MATERIAL SUPPLIED:
※ ※ ※

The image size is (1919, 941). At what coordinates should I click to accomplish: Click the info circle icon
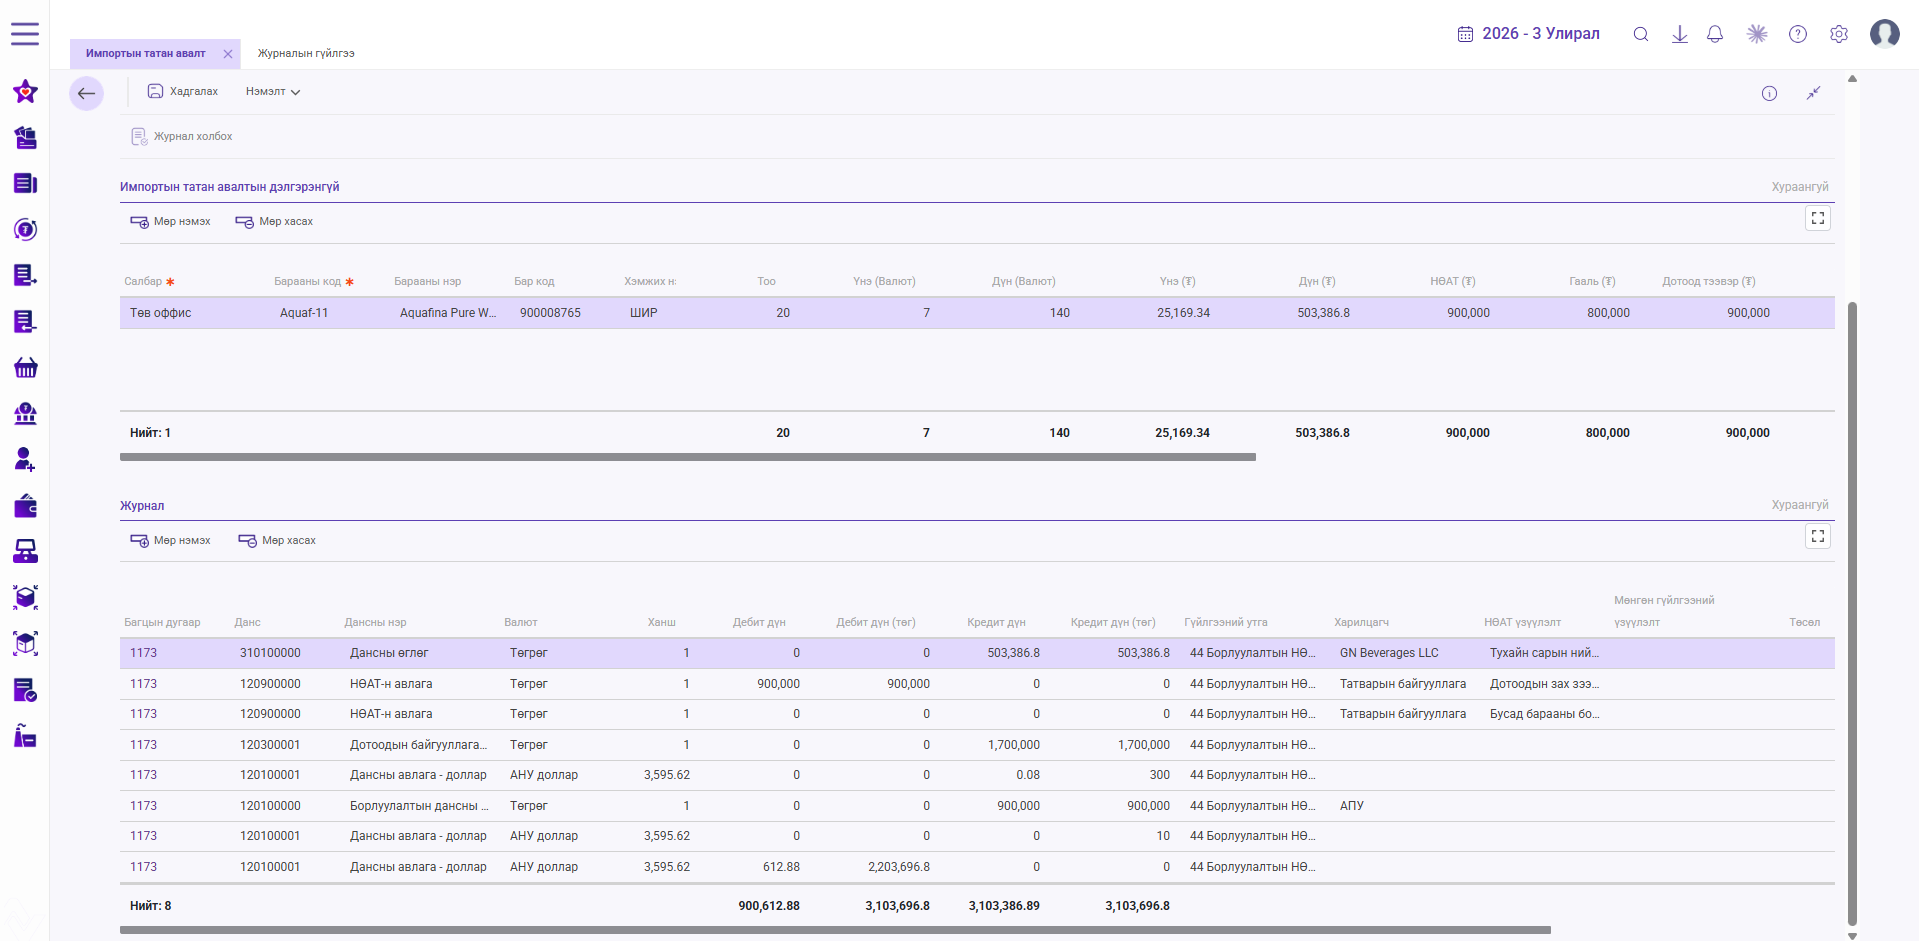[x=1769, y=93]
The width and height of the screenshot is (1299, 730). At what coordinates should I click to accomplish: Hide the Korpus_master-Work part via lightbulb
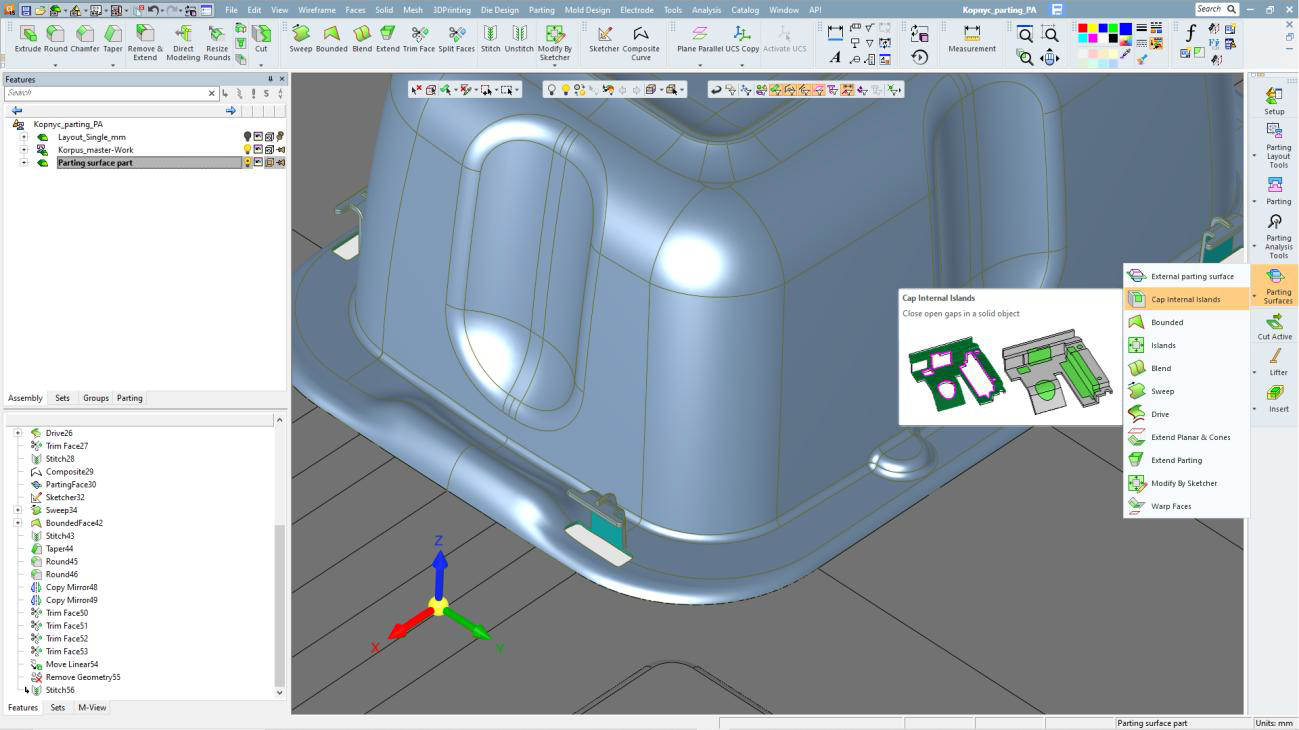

※ ※ ※

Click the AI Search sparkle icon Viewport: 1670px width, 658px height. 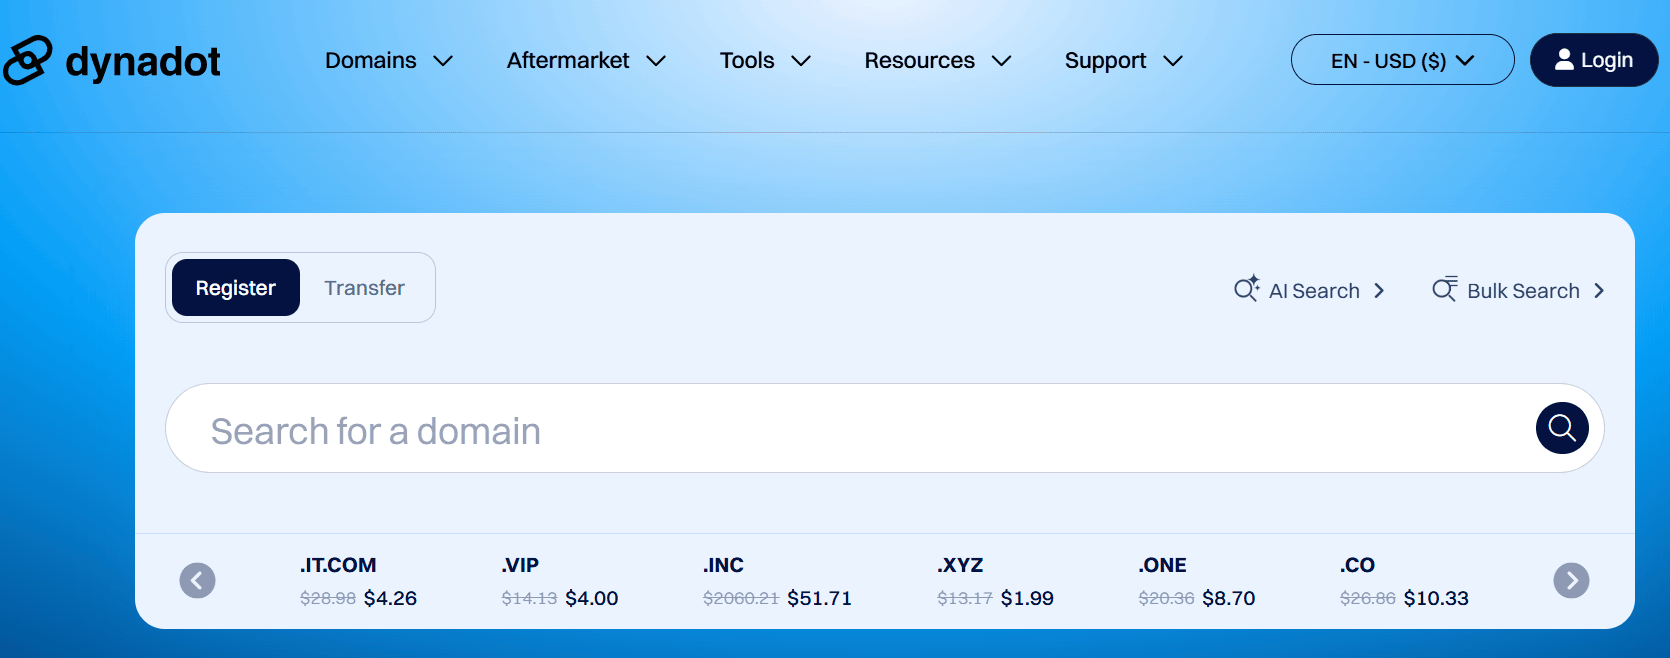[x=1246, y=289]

※ ※ ※

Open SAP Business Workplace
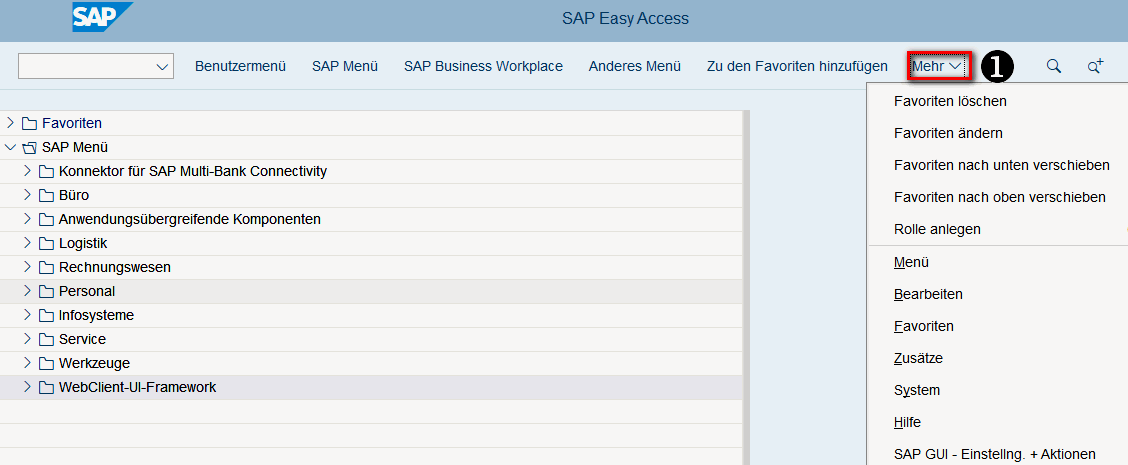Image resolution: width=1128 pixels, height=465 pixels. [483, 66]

※ ※ ※

REQUIRED ACTION: With the pictures removed, print only the lines starting at the line that has "The image size" and ending at the line that has "The width and", both ends included, exactly as they stand above.

OUTPUT OF THE EXERCISE:
The image size is (1919, 941). At what coordinates should I click to accomplish: Click the info circle icon
[x=1769, y=93]
The width and height of the screenshot is (1299, 730). At what coordinates should I click to accomplish: Hide the Korpus_master-Work part via lightbulb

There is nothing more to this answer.